Для того чтобы показать невозможность существования личного остенсивного определения, Витгенштейн приглашает нас рассмотреть мнимую возможность того, что некто решает вести дневник о повторяющемся ощущении (Ук. изд., с. 174, №258). Идея заключается в том, что человек записывает знак s каждый раз, когда имеет место данное ощущение. Витгенштейн считает, что это будет невозможно для того, кто овладел общим языком, в рамках которого s может быть отведена роль в качестве имени ощущения. Мнимое личное остенсивное определение не содержит в себе ничего. Человек не может указать на свое ощущение.

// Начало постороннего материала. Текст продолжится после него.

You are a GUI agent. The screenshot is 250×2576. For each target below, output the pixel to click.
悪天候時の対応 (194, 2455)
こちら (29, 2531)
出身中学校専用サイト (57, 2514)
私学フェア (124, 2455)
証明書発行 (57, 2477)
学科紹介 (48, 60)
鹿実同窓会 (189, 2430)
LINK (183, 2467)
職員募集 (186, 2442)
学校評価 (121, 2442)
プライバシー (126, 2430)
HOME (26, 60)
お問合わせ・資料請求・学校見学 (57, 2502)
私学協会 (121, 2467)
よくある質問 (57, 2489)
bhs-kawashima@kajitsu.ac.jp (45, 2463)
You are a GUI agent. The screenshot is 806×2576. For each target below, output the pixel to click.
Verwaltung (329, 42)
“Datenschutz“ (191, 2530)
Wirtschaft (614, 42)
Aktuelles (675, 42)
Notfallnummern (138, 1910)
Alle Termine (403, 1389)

Он, конечно, способен сконцентрировать внимание на данном ощущении и, так сказать, "указать на него внутренне", но будет заблуждением полагать, будто таким путем могло бы установиться референциальное отношение между s и ощущением. В s не заключается ничего такого, что было бы именем ощущения. В нем не заключается ничего такого, что бы правильно или неправильно именовало ощущение. В данном случае нет ничего, что было бы правильным или неправильным навешиванием ярлыка s на ощущение, так что ничего подобного здесь не происходит. Как об этом пишет Витгенштейн:
Но ведь в данном случае я не располагаю никаким критерием правильности. Так и тянет сказать: правильно то, что мне всегда представляется правильным. А это означает лишь, что здесь не может идти речь о «правильности» (Ук. изд., с. 175, №258).
Именование предполагает саму возможность того, что оно может быть правильным или неправильным. Но эта возможность существует только в общем языке, где есть критерии правильности или неправильности. Личное остенсивное определение фиксирует употребление слова не более, чем сверка с железнодорожным расписанием. Это напоминает покупку нескольких экземпляров утренней газеты, чтобы удостовериться, что сообщение о какой-то новости истинно.

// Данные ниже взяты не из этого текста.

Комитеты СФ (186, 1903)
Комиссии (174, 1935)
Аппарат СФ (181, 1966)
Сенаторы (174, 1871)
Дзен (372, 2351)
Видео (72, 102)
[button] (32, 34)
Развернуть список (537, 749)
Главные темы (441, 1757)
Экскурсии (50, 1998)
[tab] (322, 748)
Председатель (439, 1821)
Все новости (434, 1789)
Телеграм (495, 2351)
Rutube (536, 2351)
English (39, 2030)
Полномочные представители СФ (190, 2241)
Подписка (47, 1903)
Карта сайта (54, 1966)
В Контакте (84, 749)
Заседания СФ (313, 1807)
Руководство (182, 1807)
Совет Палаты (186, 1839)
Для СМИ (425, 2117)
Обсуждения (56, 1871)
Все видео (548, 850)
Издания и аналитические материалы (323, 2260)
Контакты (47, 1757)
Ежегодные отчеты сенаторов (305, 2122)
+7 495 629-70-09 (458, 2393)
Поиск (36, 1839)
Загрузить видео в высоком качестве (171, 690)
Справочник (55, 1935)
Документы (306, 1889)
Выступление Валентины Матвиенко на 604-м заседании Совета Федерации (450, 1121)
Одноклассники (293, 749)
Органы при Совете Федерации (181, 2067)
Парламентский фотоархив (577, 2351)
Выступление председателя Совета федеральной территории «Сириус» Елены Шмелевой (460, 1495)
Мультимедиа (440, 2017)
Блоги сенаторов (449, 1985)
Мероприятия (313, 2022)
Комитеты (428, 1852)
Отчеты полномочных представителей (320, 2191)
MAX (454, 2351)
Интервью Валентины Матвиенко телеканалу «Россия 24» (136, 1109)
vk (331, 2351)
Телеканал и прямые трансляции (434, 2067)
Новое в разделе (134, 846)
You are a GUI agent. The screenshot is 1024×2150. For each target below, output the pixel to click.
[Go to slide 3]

Нельзя обучиться психологическим понятиям только на своем собственном случае. Необходимо, чтобы обучающийся был знаком с критериями от третьего лица для их употребления. Если бы каждый только переживал боль и никогда не показывал ее, то слово "боль" могло бы и не использоваться в нашем общем языке. То же самое применимо и к случаю, когда никто никогда не знал бы, что другому больно. Именно потому, что мы иногда правы, а иногда неправы в наших приписываниях боли другим, данное слово может употребляться. Поведенческие критерии предоставляют условия для употребления термина.

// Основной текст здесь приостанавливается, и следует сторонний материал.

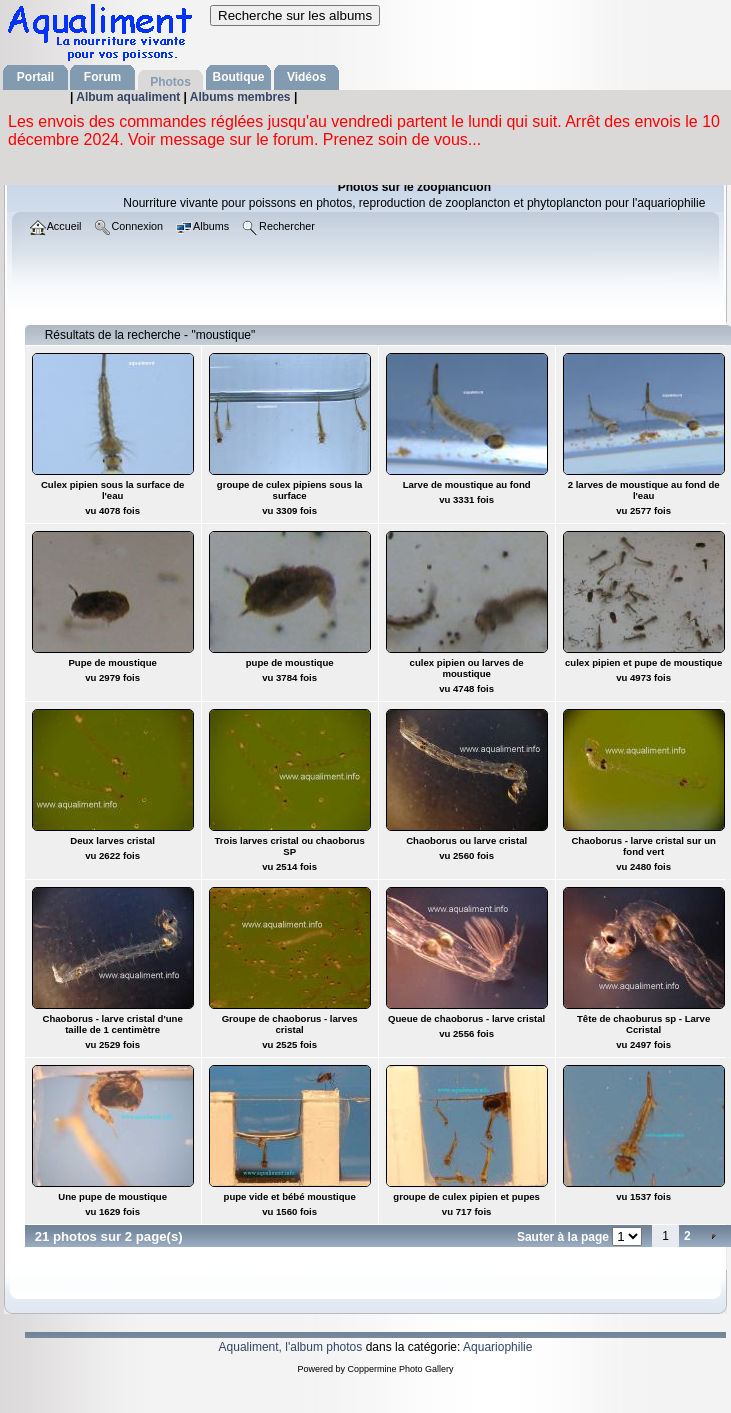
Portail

Если витгенштейновский аргумент личного языка работает, то он уничтожает картезианскую картину мира ее же собственным оружием. Декарт полагает психологическое знание от первого лица единственного числа наиболее достоверным и основополагающим. Он считает, что нет ничего более достоверного, чем то, что он мыслит, и основывает на этом все свои иные притязания на знание, включая и притязание на то, что он существует. Если витгенштейновский аргумент личного языка обоснован, то Декартова доступность своего сознания самому себе основывается на очень больших допущениях: общем языке и мире здравого смысла находящихся в общении друг с другом людей. Его (Декарта) сомнения возможны только в том случае, если они беспочвенны. Интересно отметить, что Декарт явно не ставит под сомнение осмысленность своего собственного языка в "Размышлениях".